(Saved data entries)
------------
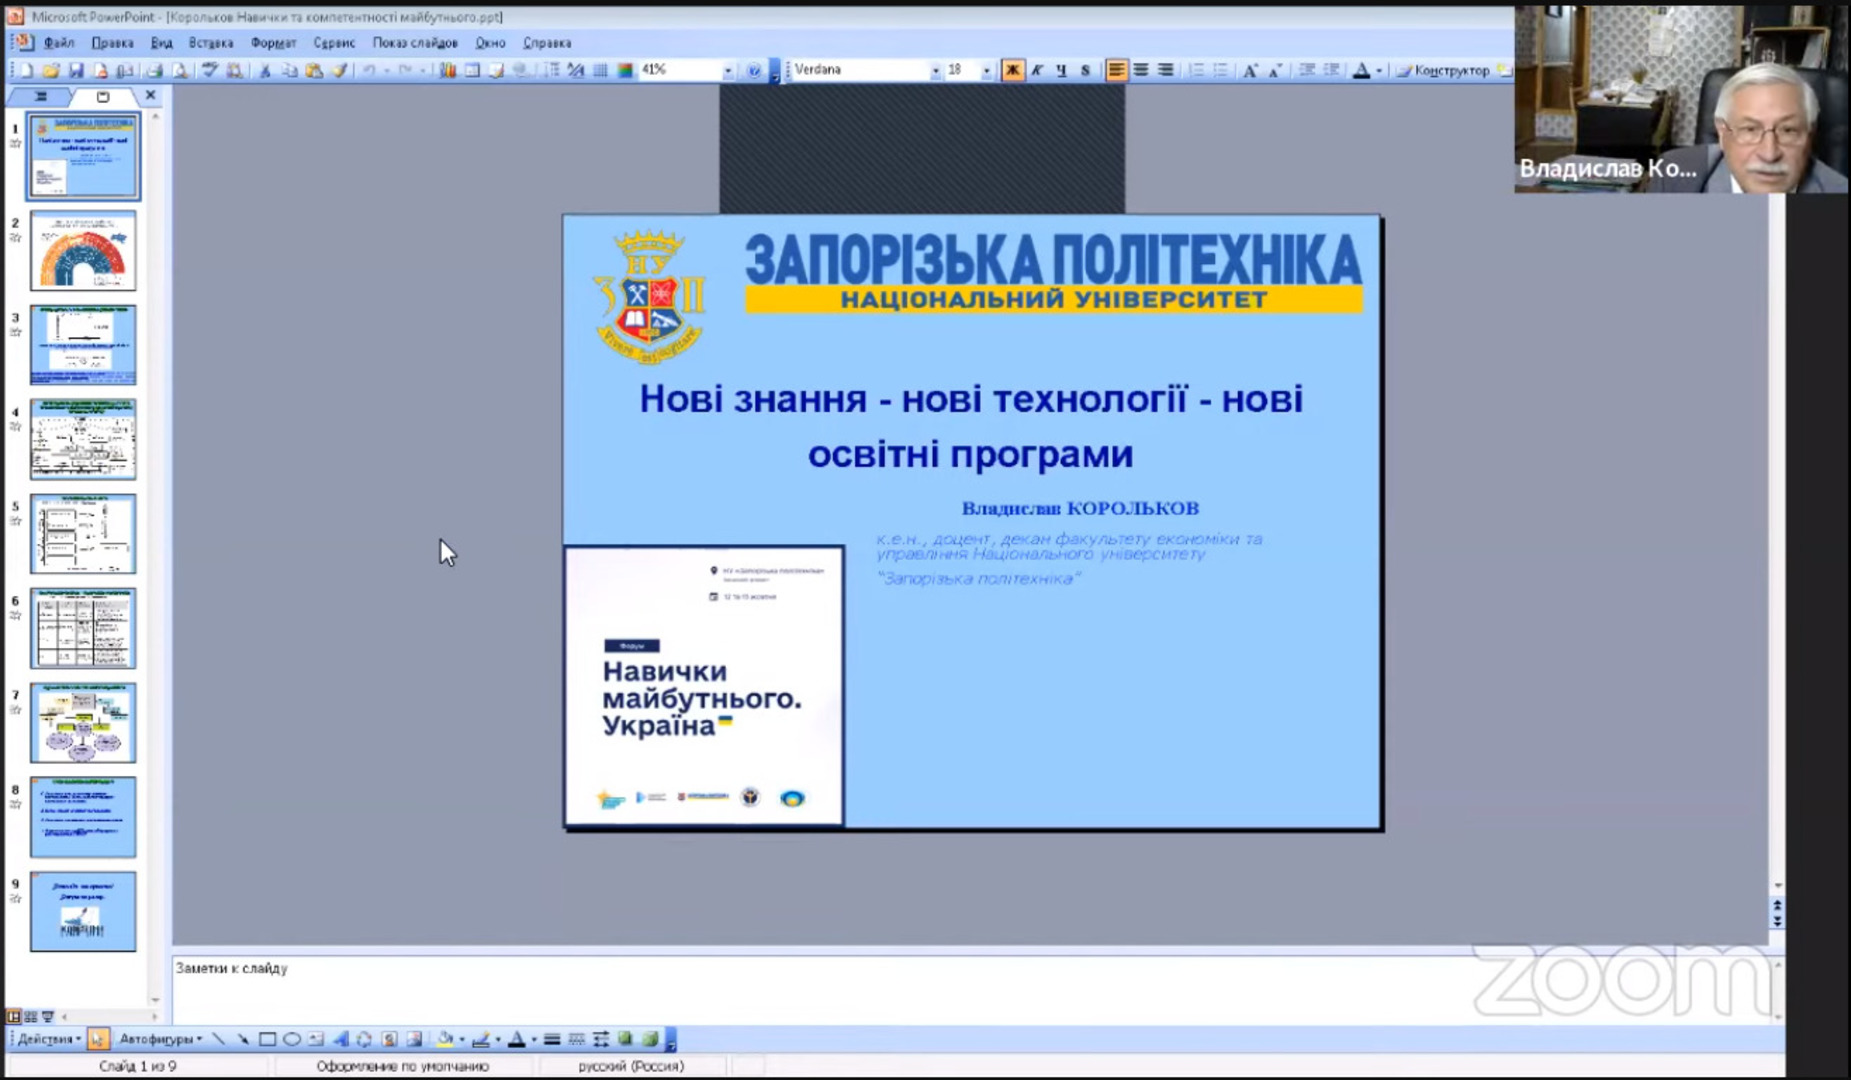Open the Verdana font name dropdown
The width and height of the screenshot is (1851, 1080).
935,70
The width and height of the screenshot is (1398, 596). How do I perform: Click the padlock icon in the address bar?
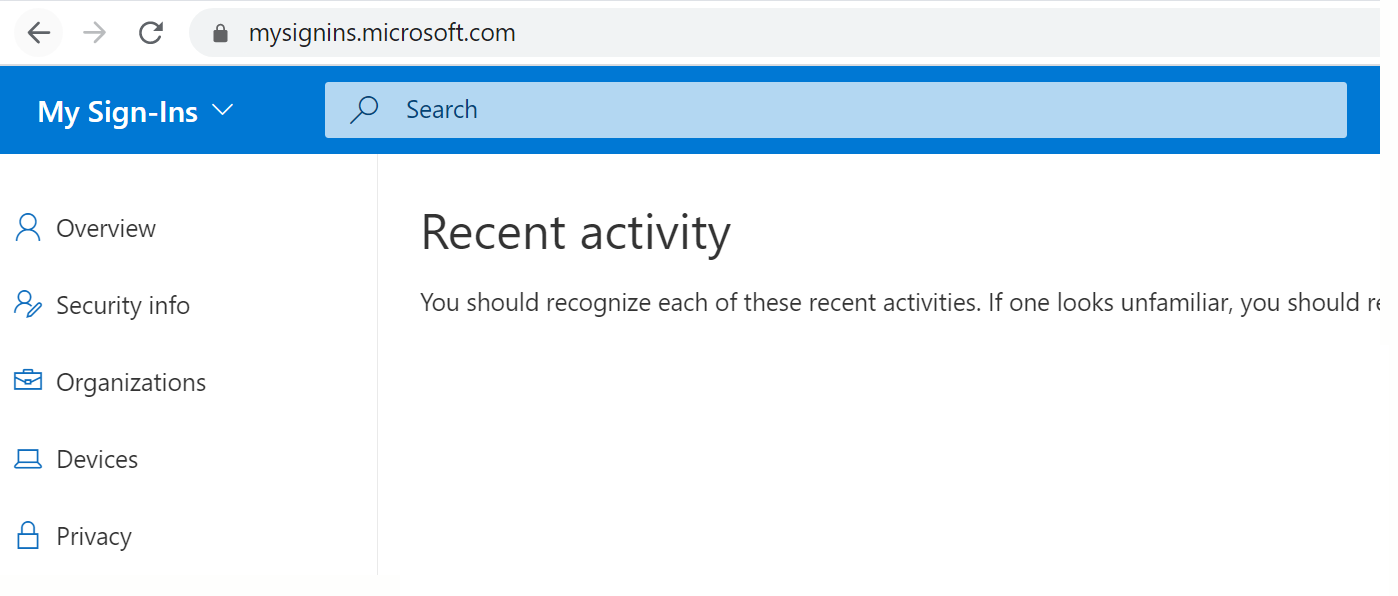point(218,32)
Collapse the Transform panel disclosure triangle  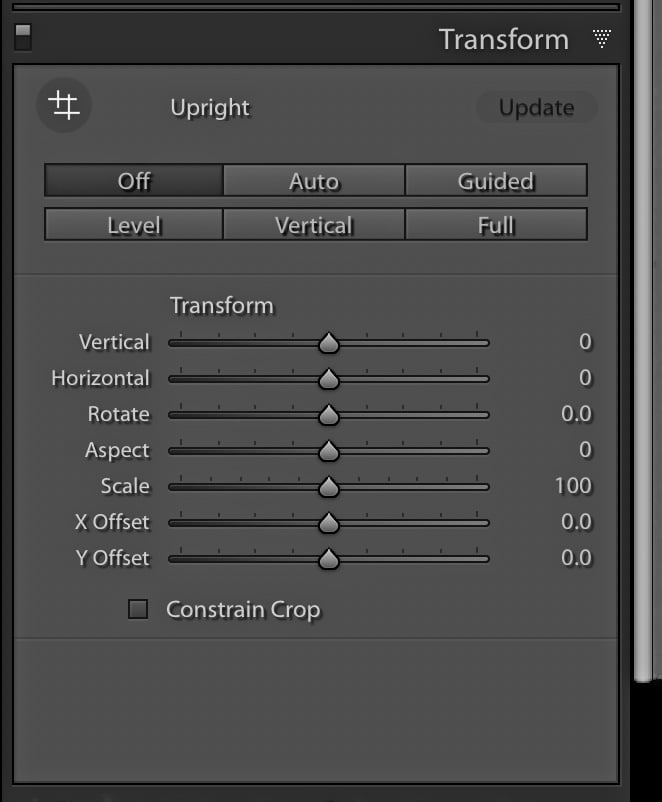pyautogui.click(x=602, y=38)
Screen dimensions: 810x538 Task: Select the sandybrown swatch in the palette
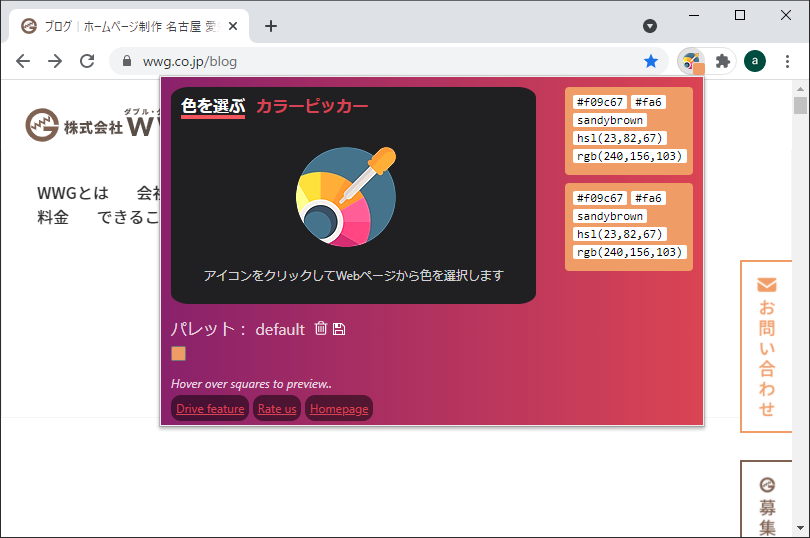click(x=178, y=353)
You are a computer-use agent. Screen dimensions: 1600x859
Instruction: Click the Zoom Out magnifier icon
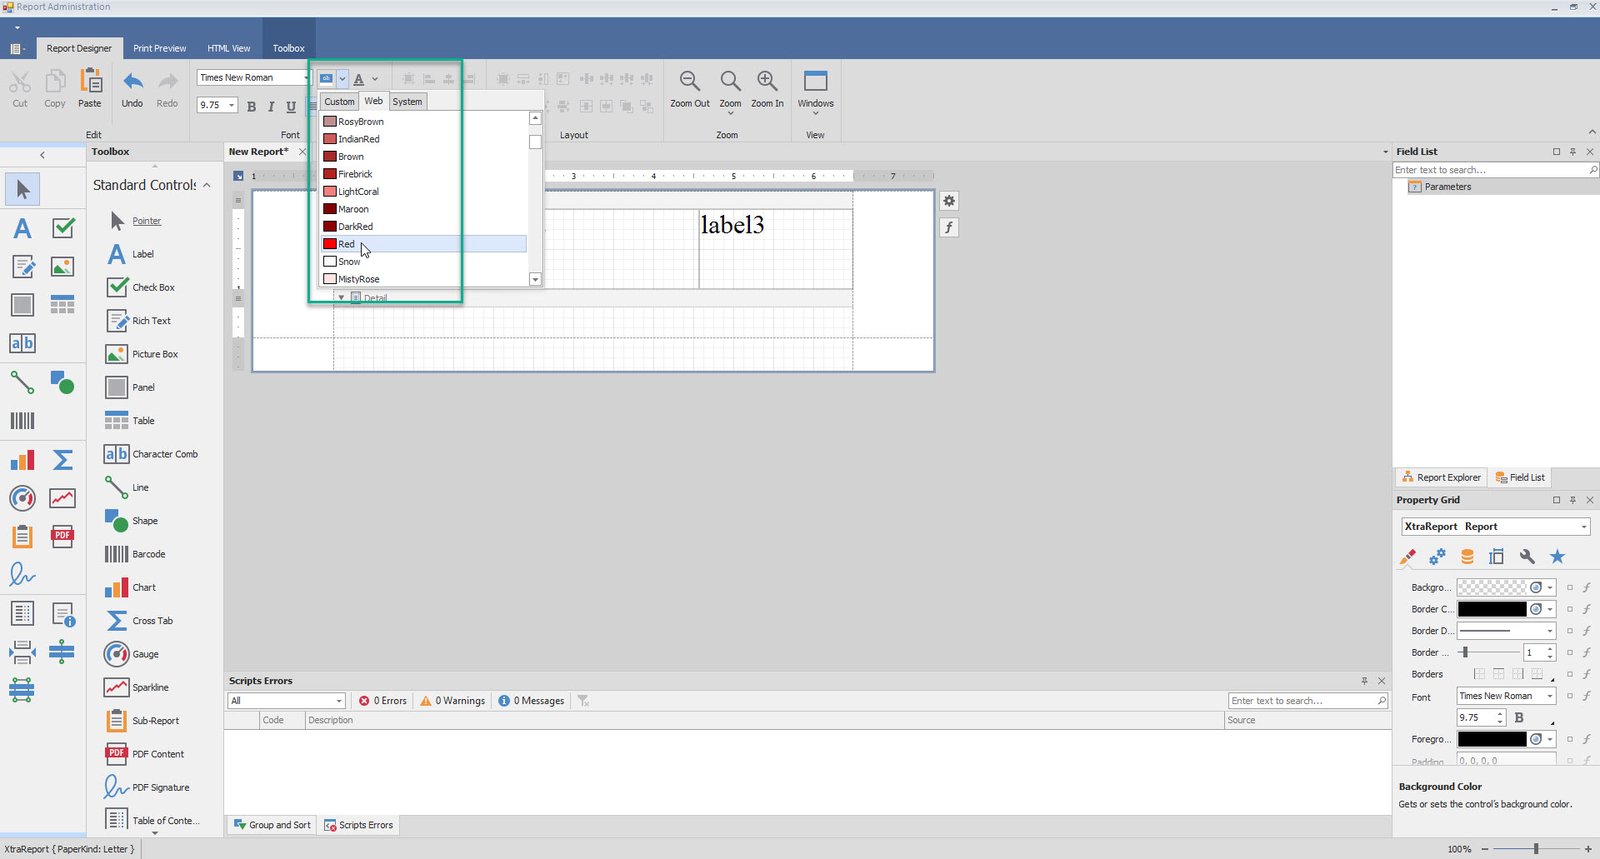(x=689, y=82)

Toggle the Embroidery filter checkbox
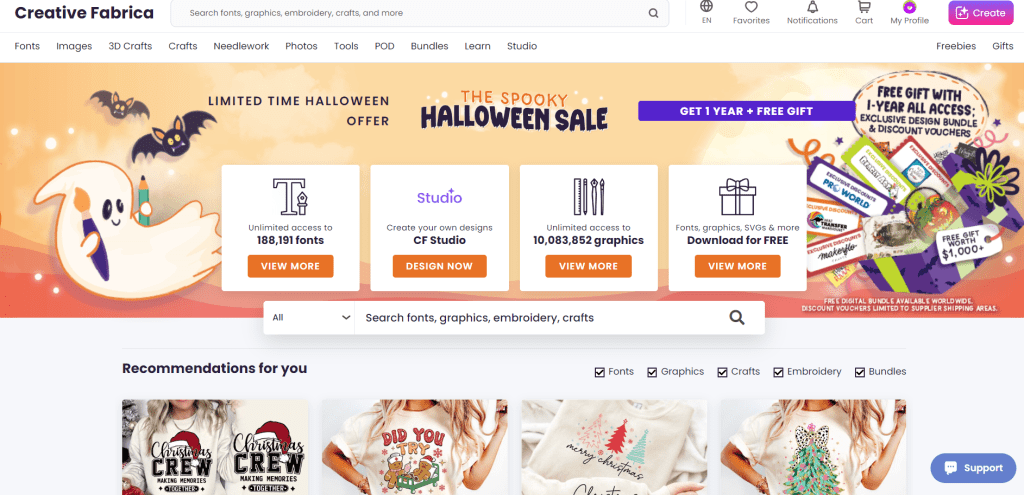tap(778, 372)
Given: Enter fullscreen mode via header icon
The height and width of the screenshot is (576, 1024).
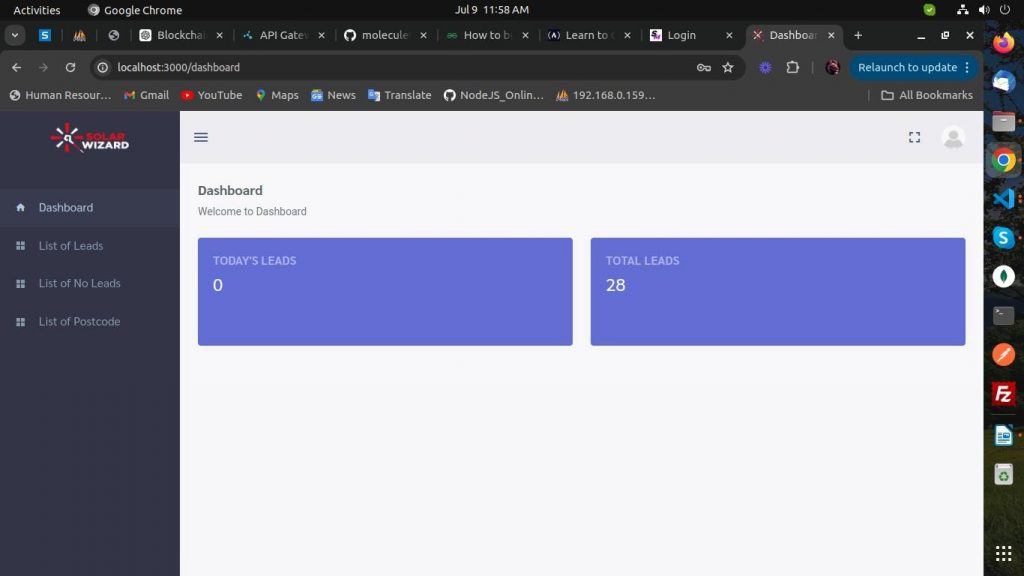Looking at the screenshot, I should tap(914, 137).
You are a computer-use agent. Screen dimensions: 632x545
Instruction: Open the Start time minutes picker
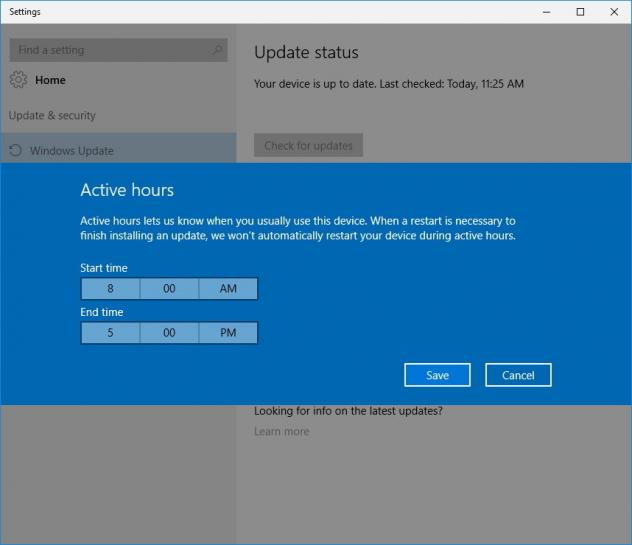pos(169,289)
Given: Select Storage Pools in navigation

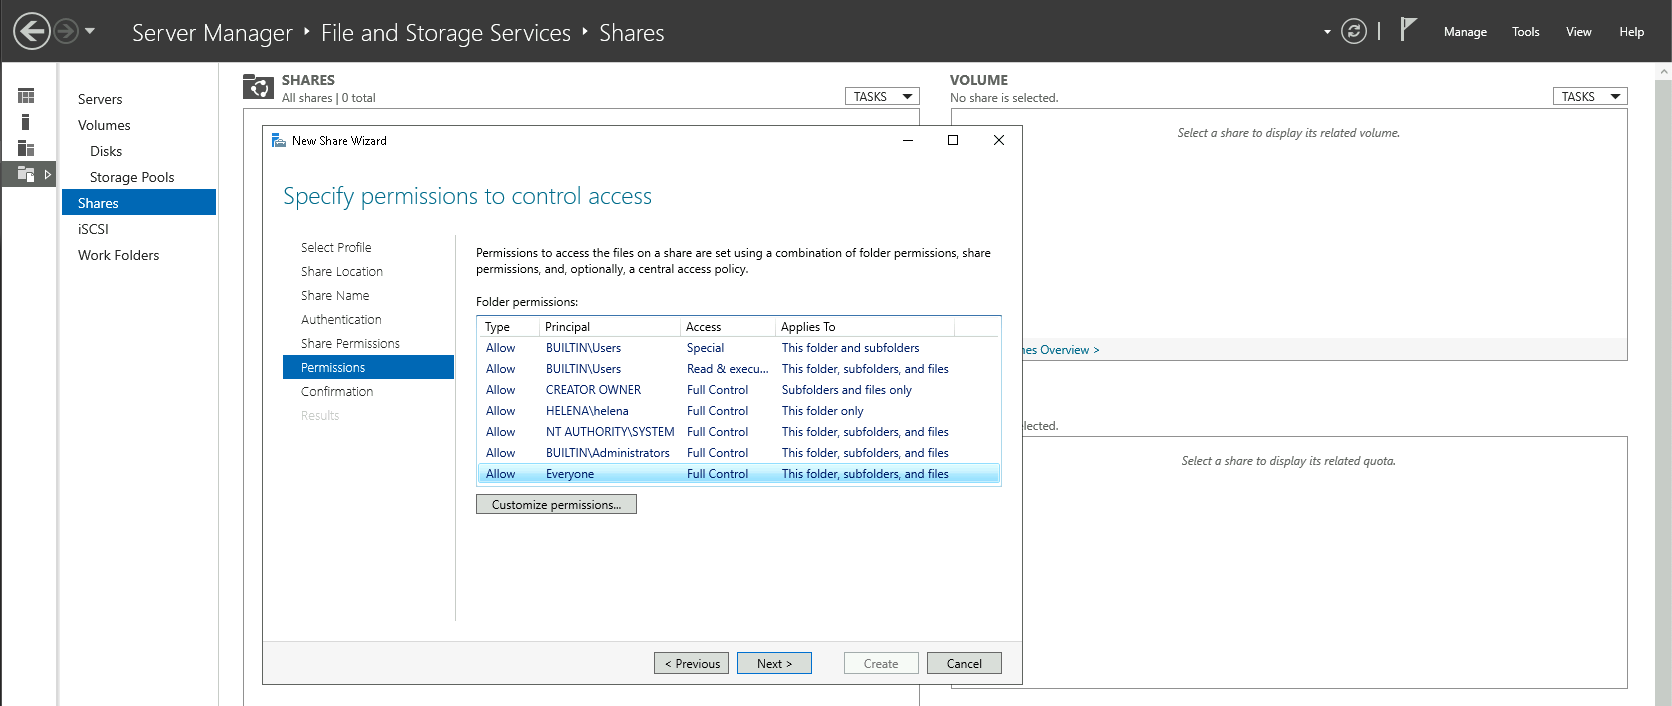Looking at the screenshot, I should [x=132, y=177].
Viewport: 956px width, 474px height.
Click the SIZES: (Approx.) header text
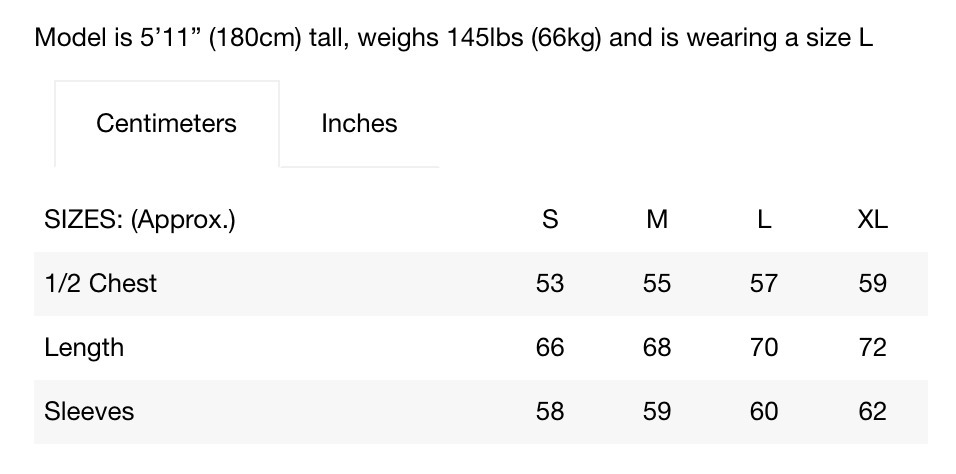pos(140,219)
------------
* [Task prompt]:
Please output the lines of the records above from the one with "The height and" through the last, exactly as they appear and with both ends included; skip any pictures and add nothing.

* [Result of the exercise]:
The height and width of the screenshot is (576, 1024).
Looking at the screenshot, I should tap(914, 137).
You are a computer-use agent. Screen dimensions: 632x545
Instruction: Open the Start time minutes picker
pos(169,289)
Given: Select Storage Pools in navigation

Looking at the screenshot, I should [x=132, y=177].
Viewport: 956px width, 474px height.
Click the SIZES: (Approx.) header text
pos(140,219)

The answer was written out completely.